When you pass a factory gate during shift change, you’ll notice something worth stopping for. Workers stream out in waves, some making their way to parking lots, others to buses, and still others simply taking a moment to relax against the wall before their commute. The most accurate depiction of what a workforce truly looks like is that scene, which is repeated in towns and cities on every continent. It is not a spreadsheet. Not a figure. Humans.
The definition in the textbook is sufficiently clear. The workforce, also known as the labor force in macroeconomics, is the total number of people who are either actively seeking employment or currently employed. It’s a total. both employed and unemployed. That excludes everyone else, including children, retirees, and people who have given up looking entirely. Easy on paper, difficult in real life.

The wide range of definitions for “working” is what makes it more difficult. Even though both are obviously employed, a salaried engineer in Seoul and a woman selling vegetables at a street market in Nairobi count differently. Most people associate the term “workforce” with formal employment, which includes contracts, paystubs, and legal protections. However, a startling portion of actual economic activity worldwide is made up of informal labor, which is unregistered, frequently unpaid in any official sense, and mostly unregulated. According to estimates, the informal sector accounts for about 85% of economic activity in Africa. It’s not a footnote. That is the primary narrative.

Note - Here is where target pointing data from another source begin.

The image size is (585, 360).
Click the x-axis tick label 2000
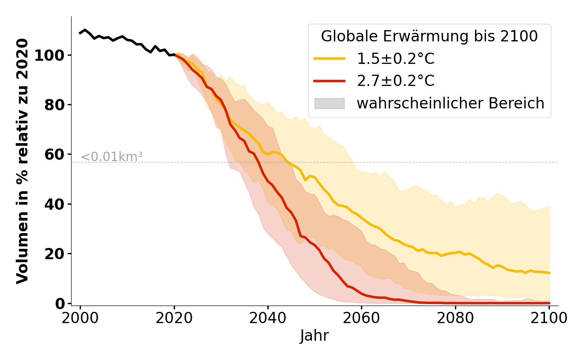[80, 318]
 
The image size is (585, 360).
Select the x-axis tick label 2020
[174, 318]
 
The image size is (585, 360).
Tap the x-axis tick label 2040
[268, 318]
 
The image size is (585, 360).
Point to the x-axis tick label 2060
[361, 318]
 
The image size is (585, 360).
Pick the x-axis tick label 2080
[455, 318]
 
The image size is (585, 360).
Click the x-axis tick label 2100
[549, 318]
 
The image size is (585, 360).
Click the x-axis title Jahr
[315, 336]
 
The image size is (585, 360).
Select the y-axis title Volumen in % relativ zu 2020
[22, 161]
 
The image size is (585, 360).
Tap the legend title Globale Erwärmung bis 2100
[429, 37]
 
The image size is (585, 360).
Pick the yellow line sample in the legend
[329, 58]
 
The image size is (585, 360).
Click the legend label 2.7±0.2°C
[396, 81]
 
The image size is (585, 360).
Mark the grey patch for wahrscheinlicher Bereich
[329, 104]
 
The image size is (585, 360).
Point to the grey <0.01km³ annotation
[112, 157]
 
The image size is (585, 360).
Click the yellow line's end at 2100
[549, 273]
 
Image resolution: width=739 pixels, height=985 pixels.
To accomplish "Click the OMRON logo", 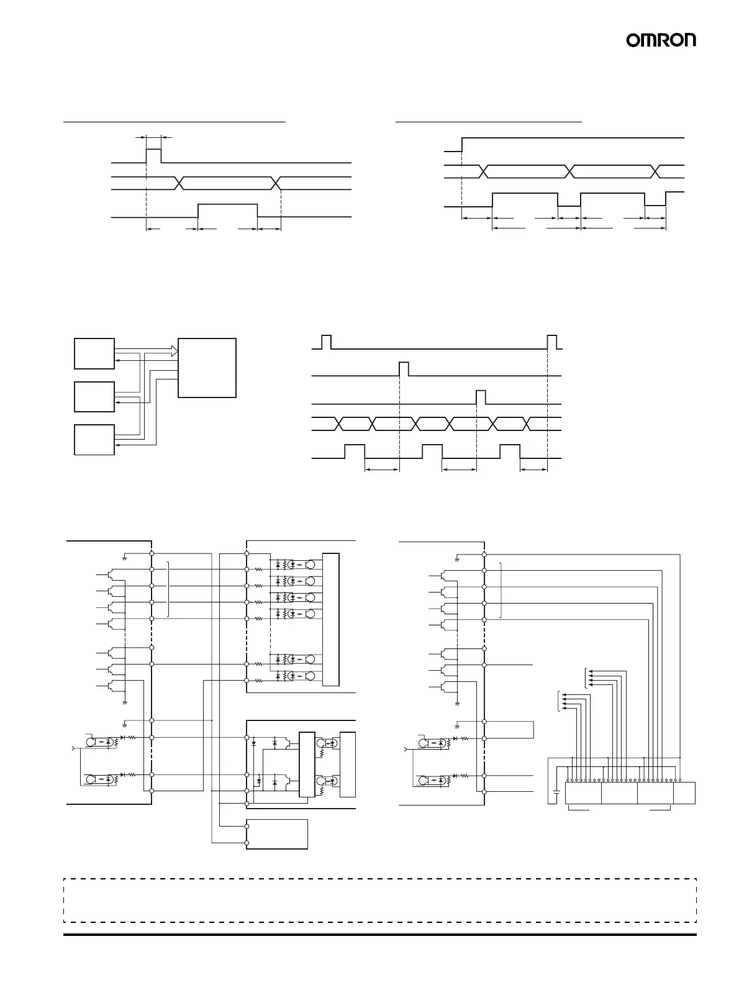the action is pos(661,40).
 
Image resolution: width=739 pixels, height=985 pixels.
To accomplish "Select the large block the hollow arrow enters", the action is pos(207,368).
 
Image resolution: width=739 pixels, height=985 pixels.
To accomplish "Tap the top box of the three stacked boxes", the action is pos(94,353).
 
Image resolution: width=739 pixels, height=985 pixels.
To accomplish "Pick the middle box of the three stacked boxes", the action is pos(94,397).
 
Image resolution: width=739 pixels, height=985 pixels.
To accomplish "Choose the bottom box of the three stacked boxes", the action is pos(94,440).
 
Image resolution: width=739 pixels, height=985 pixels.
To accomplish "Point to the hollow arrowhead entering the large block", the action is pos(175,353).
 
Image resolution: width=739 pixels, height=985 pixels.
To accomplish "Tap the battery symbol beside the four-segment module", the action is pos(556,793).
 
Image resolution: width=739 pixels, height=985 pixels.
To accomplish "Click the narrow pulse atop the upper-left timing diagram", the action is pos(153,155).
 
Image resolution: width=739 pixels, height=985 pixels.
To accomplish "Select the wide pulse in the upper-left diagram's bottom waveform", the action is pos(227,210).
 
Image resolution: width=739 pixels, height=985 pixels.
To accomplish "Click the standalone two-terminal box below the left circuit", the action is pos(277,834).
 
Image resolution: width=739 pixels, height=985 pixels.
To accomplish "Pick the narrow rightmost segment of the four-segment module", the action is pos(684,793).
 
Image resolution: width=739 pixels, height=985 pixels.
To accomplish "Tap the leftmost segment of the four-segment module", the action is pos(583,793).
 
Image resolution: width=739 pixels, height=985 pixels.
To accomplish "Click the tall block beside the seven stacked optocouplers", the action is pos(332,619).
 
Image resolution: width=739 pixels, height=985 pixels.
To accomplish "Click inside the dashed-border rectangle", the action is pos(379,900).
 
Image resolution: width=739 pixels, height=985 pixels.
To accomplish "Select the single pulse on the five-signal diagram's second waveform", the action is pos(404,368).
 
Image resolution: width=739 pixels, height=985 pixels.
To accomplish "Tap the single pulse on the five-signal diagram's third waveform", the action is pos(481,397).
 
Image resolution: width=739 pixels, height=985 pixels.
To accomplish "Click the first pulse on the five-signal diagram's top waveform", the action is pos(327,341).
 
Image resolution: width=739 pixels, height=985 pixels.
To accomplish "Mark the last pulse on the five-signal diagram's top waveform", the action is pos(553,341).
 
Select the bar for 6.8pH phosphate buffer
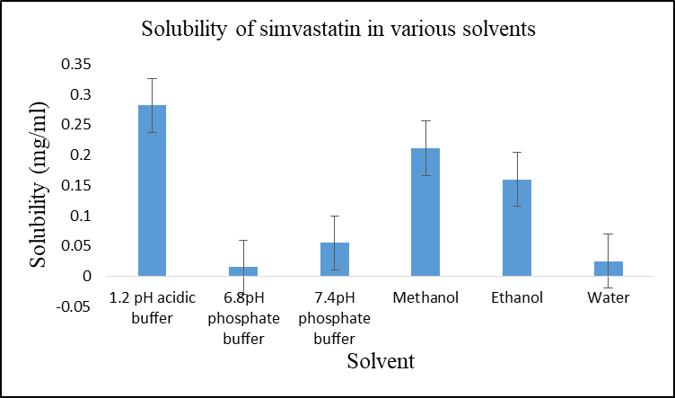coord(242,271)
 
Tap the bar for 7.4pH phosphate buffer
coord(334,260)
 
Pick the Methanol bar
coord(425,212)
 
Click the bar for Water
coord(608,269)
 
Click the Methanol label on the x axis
coord(425,298)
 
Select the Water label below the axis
coord(608,298)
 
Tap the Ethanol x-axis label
coord(517,298)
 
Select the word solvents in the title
coord(499,29)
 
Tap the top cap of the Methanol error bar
coord(425,120)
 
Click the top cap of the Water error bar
coord(608,234)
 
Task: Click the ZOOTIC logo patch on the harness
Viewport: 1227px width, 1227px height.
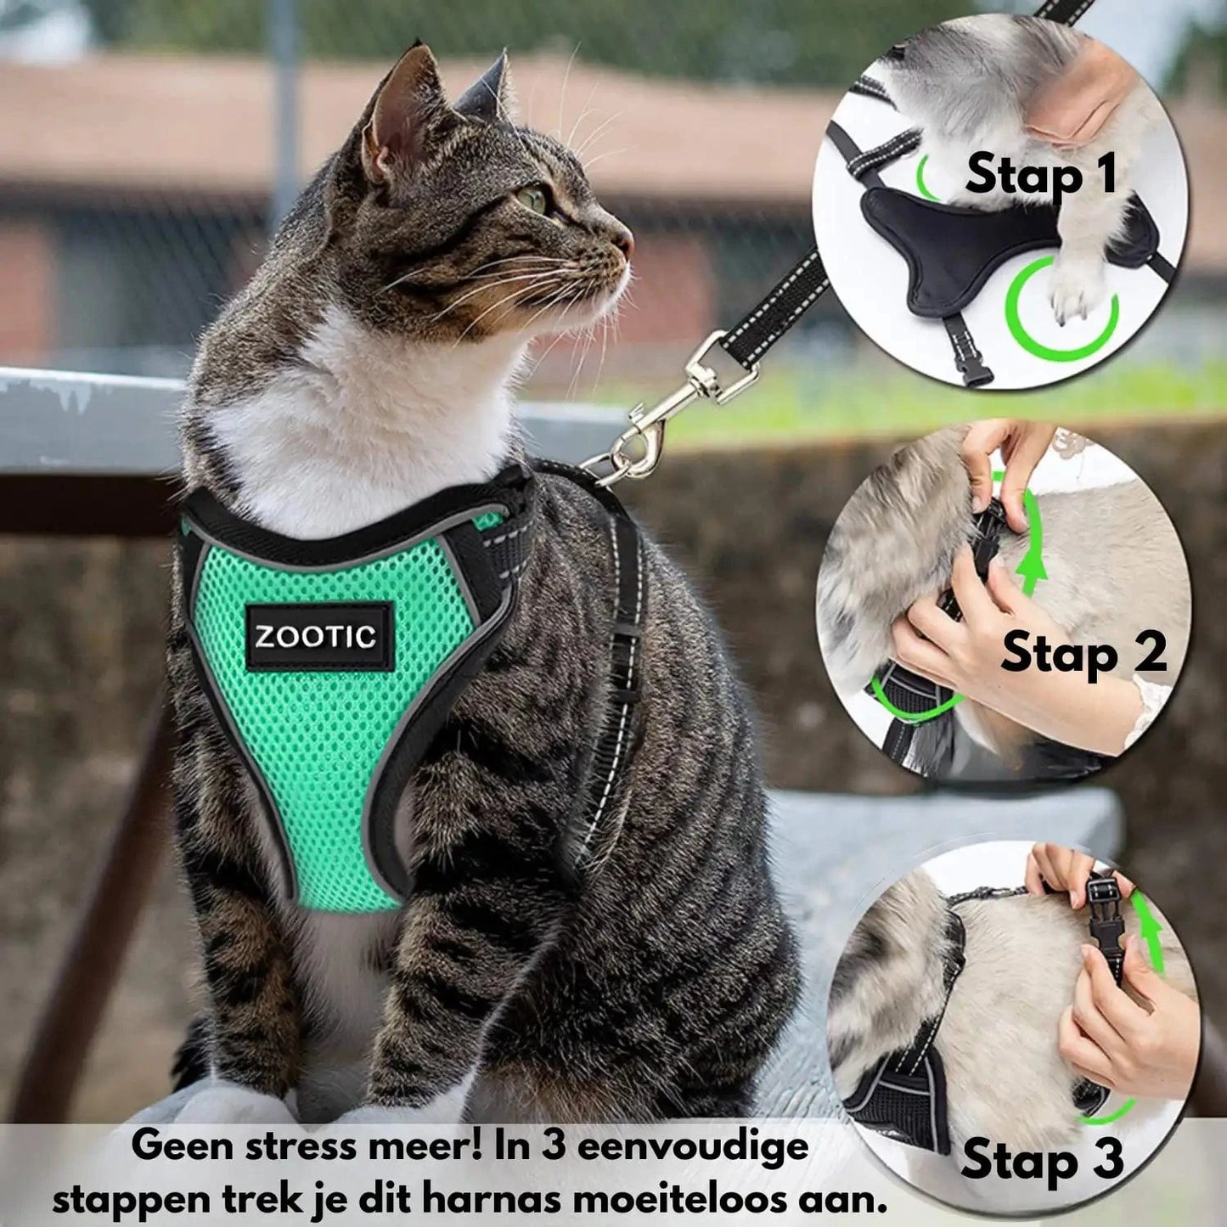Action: [x=317, y=638]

The majority of informal labor is typically performed by women, a trend that is evident everywhere. Approximately 92% of women and 86% of men in Sub-Saharan Africa work informally. In Benin, more than 80% of women were employed as street vendors in the 1990s. These numbers are not marginal. It’s important to consider how much of the world economy depends on work that goes mostly uncounted. They represent a hidden layer of the workforce that official labor statistics frequently fail to accurately capture.
The concept of a workforce is applied more narrowly at the corporate level. When a company refers to its workforce, it means those who are employed by it or sufficiently close to it. In this sense, workforce management is basically the science of effectively deploying those individuals. It entails estimating the amount of work that will be required, scheduling employees to meet that demand, monitoring performance, and making real-time adjustments. These days, there is software for everything, and the systems have become truly sophisticated, using past data to almost algorithmically forecast staffing requirements. A different, and still unanswered, question is whether that degree of optimization enhances working conditions for employees.
The perspective on workforce development is different. It refers to the larger endeavor by governments, businesses, educational institutions, and nonprofits to ensure that people possess the skills that the economy genuinely requires. The problem is that those needs are constantly changing. The Annie E. Casey Foundation created programs that integrated job training with social services in the 1990s, and Arkansas prioritized STEM education as an economic strategy. These initiatives demonstrate an awareness that preparing people for the workforce entails more than just giving them a resume template. Economic competitiveness at the regional level and economic security at the individual level turn out to be closely related issues.
There is a temptation to consider the workforce as a fixed entity, a figure that policymakers use in speeches and economists update every quarter. However, it moves continuously. People come in, go out, return to school, age out, change from formal to informal work during recessions, or just stop looking. Researchers observed a distinct shift from formal employment to informal work following the 1997 Asian financial crisis as people scrambled to find money wherever they could. Economic shocks affect more than just employment figures. They change the nature of the workforce and its appearance on the ground.
It is necessary to look past the overall numbers and focus on the individuals and trends that lie beneath them in order to truly comprehend the workforce. No one definition can adequately convey the complexity of the situation. However, it’s also more truthful.